## Collected data entries
>>>>>
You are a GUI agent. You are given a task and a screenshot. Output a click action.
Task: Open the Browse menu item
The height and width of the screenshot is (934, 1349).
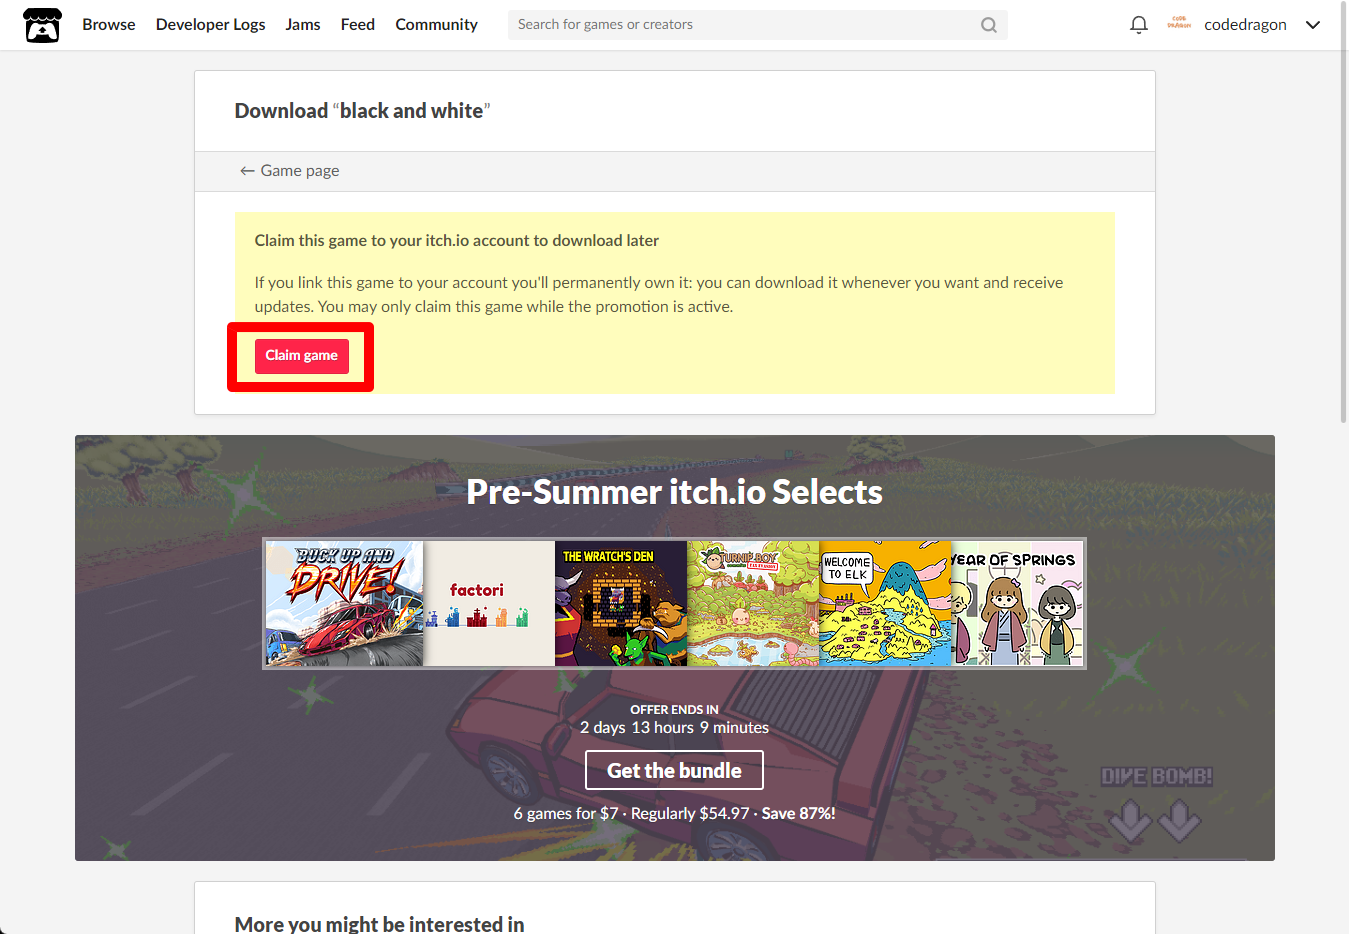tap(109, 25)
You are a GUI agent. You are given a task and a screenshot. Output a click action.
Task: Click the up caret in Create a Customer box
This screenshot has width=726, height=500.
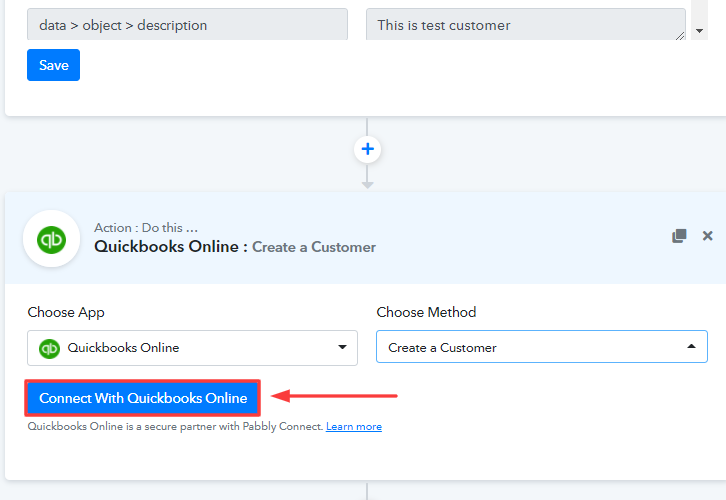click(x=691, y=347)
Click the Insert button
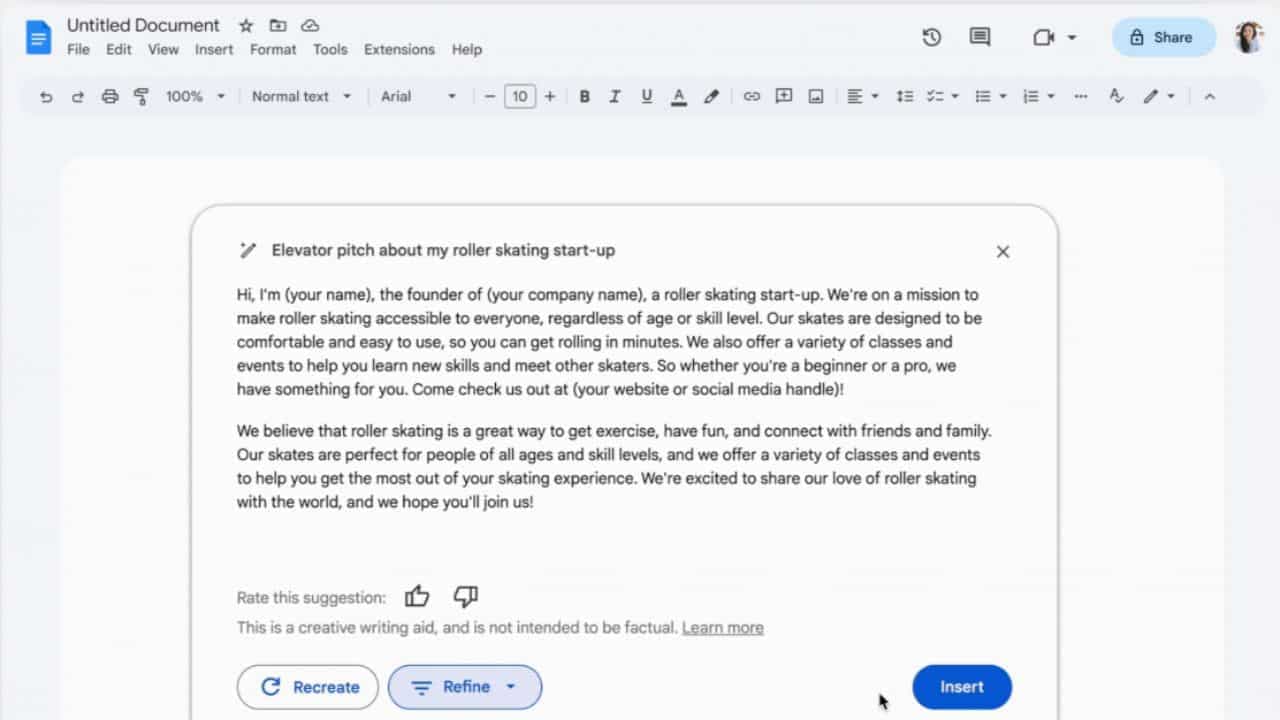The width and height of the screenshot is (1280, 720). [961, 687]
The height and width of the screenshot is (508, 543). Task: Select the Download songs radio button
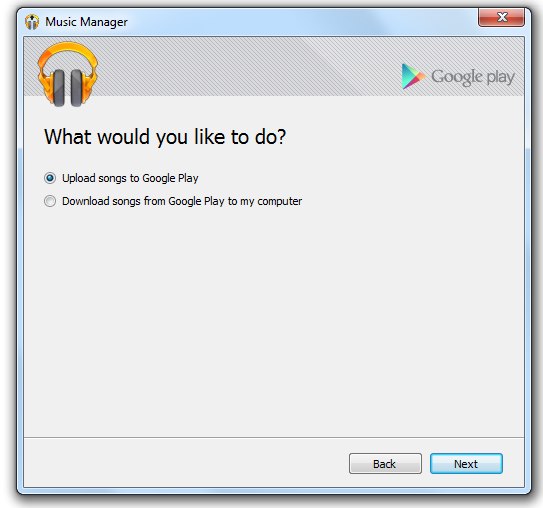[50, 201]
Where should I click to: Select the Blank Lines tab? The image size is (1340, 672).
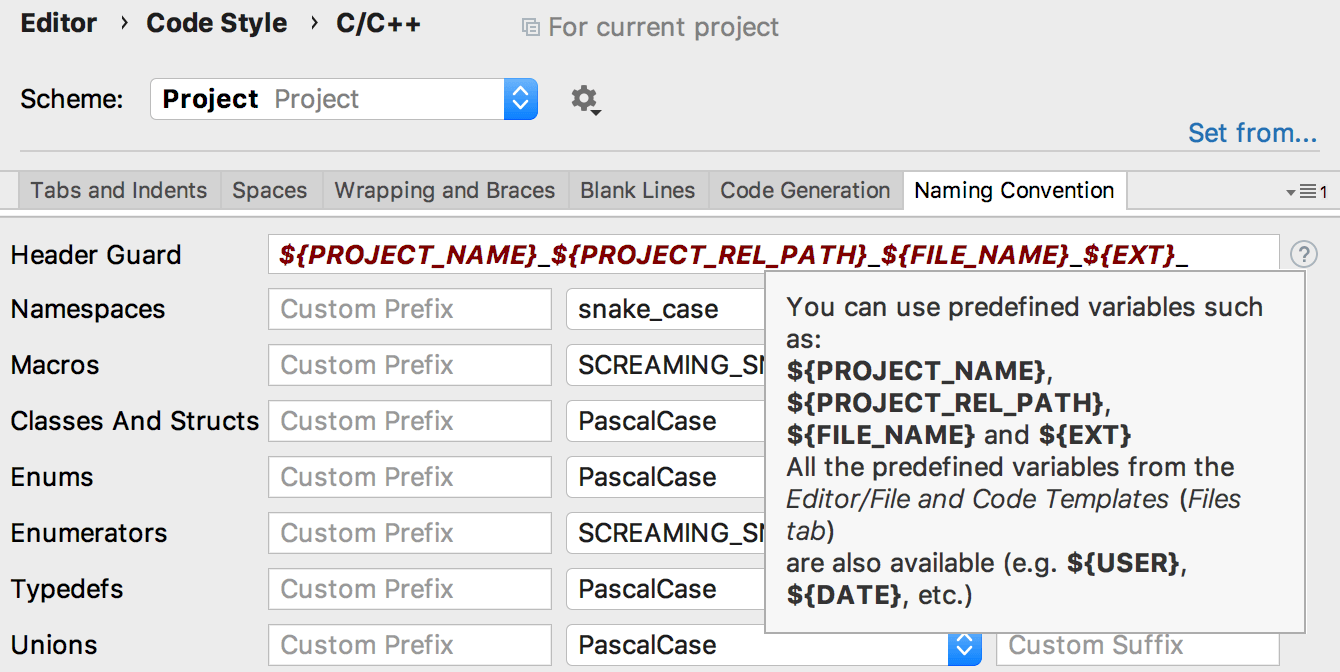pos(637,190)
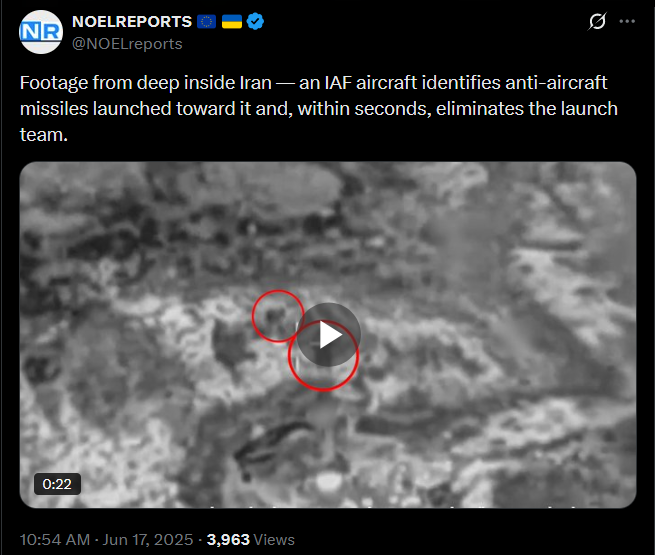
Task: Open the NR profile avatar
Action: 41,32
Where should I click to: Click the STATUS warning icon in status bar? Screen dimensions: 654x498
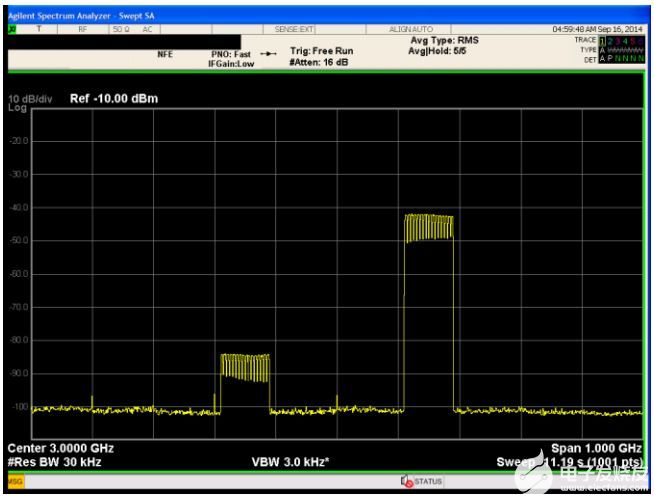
<<<<<
## What you are asked to do
For this exercise, return the data above exactly and leave every picture out.

## Task output
You are a GUI agent. You are given a task and a screenshot. Output a click action.
Task: Open the Browse menu item
The height and width of the screenshot is (934, 1349).
tap(109, 25)
You are a GUI agent. You are given a task and a screenshot. Output a click action.
Task: Click the up caret in Create a Customer box
This screenshot has width=726, height=500.
click(x=691, y=347)
Click the Insert button
The width and height of the screenshot is (1280, 720). [961, 687]
The height and width of the screenshot is (508, 543). Task: Select the Download songs radio button
[50, 201]
Where should I click to: Select the Blank Lines tab? The image size is (1340, 672).
pos(637,190)
Task: Open the NR profile avatar
Action: 41,32
Where should I click to: Click the STATUS warning icon in status bar? Screen dimensions: 654x498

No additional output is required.